Public Health and Climate Change
Climate change is also creating a major public health crisis in Somalia. Researchers have linked climate shocks to increased rates of malnutrition, cholera, respiratory illness, heat-related diseases, and mental health stress. Children under five and pregnant women are among the most vulnerable populations.
Droughts reduce access to clean water, increasing the spread of water-borne diseases. Floods contaminate water supplies and destroy already fragile health infrastructure. Displacement further increases health risks because families often end up in overcrowded settlements with limited sanitation.
A 2025 review in Tropical Medicine and Health described Somalia’s situation as a “silent crisis,” warning that climate change is overwhelming the country’s weak healthcare system. The health impacts of climate change demonstrate that this is not only an environmental issue but a broad human security challenge.
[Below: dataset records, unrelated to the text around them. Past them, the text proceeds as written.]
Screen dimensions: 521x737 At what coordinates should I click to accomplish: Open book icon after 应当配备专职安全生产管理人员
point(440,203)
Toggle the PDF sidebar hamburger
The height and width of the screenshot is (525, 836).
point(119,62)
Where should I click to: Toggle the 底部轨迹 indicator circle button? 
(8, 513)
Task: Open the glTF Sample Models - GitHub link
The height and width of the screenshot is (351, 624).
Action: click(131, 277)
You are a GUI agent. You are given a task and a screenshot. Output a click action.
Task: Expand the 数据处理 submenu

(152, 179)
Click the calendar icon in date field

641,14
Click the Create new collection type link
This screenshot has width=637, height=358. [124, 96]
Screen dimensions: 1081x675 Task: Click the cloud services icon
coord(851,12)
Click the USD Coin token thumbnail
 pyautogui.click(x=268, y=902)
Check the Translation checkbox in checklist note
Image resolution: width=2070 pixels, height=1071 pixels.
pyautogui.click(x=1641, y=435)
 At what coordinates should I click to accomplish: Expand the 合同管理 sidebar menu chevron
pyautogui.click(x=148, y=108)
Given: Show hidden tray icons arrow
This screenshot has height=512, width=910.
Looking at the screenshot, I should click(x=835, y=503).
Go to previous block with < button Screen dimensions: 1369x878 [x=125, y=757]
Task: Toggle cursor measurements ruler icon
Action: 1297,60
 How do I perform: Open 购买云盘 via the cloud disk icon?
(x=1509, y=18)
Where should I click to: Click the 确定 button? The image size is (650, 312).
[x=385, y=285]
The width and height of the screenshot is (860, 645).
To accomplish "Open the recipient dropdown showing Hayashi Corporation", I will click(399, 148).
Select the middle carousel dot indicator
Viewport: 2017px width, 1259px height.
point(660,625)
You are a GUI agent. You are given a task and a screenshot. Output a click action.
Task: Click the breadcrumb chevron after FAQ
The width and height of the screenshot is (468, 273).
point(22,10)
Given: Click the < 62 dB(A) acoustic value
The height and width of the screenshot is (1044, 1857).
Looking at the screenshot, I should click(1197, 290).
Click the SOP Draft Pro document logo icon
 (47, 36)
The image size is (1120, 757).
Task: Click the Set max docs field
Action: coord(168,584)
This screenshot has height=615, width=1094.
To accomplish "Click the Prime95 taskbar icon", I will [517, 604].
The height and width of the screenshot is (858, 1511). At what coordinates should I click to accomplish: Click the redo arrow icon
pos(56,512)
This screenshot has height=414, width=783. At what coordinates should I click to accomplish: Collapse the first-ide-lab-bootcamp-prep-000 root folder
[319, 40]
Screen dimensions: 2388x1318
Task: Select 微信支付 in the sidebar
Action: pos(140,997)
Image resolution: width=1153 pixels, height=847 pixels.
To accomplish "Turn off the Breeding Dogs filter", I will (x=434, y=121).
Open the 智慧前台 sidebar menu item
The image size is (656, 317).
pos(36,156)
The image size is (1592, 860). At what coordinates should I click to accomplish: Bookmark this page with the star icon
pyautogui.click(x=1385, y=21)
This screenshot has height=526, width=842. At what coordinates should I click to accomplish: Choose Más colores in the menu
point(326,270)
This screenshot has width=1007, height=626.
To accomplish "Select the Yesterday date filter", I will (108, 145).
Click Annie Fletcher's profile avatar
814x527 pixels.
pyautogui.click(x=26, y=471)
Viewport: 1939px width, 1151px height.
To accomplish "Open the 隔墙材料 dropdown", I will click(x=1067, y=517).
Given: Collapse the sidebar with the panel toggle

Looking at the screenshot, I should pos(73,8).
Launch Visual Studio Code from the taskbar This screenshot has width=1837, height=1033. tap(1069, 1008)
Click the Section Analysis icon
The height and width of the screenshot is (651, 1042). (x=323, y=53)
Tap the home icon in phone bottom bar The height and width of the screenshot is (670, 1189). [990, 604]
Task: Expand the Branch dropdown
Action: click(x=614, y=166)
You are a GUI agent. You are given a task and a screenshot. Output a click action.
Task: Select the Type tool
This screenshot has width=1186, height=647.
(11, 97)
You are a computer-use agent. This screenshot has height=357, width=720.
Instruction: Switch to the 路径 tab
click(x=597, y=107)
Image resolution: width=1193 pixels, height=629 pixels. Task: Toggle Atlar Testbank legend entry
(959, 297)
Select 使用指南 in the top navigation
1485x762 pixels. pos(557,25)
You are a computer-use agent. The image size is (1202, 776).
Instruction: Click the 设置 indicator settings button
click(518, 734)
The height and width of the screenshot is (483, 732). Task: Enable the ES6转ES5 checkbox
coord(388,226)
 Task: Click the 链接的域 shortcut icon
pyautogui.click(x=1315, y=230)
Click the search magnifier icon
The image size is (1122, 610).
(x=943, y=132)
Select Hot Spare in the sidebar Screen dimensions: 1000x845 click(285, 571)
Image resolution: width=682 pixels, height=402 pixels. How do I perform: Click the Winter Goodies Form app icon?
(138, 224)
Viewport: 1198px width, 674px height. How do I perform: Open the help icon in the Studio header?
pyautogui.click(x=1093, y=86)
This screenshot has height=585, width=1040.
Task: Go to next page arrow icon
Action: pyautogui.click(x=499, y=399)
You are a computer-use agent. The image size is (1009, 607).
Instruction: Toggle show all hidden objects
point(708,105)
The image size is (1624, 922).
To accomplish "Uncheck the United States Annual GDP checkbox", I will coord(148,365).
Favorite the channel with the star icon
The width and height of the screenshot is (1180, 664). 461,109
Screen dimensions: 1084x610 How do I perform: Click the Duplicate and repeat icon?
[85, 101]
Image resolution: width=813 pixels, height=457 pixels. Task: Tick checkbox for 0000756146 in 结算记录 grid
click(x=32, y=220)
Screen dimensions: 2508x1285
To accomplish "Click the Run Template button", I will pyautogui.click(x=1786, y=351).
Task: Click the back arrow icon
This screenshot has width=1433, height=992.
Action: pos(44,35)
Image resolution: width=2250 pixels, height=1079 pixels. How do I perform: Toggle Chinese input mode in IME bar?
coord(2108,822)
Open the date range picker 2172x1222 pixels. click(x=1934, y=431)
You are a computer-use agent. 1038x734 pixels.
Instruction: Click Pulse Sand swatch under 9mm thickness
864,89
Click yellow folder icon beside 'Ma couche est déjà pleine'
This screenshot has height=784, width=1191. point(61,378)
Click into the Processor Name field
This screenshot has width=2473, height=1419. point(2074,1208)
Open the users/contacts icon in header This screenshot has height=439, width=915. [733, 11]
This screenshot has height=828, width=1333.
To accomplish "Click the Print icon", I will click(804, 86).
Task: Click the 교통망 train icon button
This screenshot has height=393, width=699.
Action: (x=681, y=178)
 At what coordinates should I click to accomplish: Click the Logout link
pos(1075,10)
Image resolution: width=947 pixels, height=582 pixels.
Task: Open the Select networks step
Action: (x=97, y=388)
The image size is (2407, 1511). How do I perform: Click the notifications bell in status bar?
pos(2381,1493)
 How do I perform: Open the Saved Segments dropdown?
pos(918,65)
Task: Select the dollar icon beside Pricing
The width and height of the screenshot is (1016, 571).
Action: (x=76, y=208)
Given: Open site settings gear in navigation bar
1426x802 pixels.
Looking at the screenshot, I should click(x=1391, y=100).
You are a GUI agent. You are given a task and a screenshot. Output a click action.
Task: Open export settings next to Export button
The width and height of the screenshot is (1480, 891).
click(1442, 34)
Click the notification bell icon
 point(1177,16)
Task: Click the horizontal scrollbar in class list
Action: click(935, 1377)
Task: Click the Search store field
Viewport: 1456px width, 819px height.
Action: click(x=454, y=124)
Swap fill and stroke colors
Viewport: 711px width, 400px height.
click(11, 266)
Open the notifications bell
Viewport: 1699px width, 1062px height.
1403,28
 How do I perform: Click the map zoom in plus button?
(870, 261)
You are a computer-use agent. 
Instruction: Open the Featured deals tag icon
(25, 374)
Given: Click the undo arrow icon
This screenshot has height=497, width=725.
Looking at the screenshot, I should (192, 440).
The Role of the Somali Diaspora
The Somali diaspora has become one of the most important actors in raising awareness about climate change and supporting affected communities. Somalis abroad frequently organize emergency fundraising campaigns during droughts and floods. Diaspora professionals are also contributing through research, advocacy, environmental projects, and policy discussions. Many young Somali activists increasingly connect climate change with issues such as migration, social justice, and economic development. They argue that climate resilience must become part of Somalia’s future nation-building efforts.
Diaspora engagement is particularly important because international attention toward Somalia often focuses only on conflict and humanitarian disasters. Somali scholars, journalists, and activists are working to change this narrative by emphasizing resilience, local solutions, and environmental justice.
Looking Forward
Somalia’s climate crisis is expected to intensify in the coming decades. Scientists warn that rising temperatures, worsening droughts, unpredictable rainfall, and extreme flooding will continue threatening livelihoods and stability across the country. Yet Somalia is not only a story of vulnerability. It is also a story of resilience.
Communities continue adapting despite immense challenges. Somali farmers, pastoralists, women’s groups, youth organizations, researchers, and local leaders are developing creative responses to environmental stress. What Somalia needs now is sustained global solidarity, fair climate financing, and investment in long-term resilience rather than short-term emergency responses alone.
Climate change in Somalia reveals a larger truth about the modern world: those least responsible for the climate crisis are often those suffering the most. The struggle for climate justice in Somalia is therefore not only about survival. It is about fairness, dignity, and the right of vulnerable communities to live with security and hope in a warming world.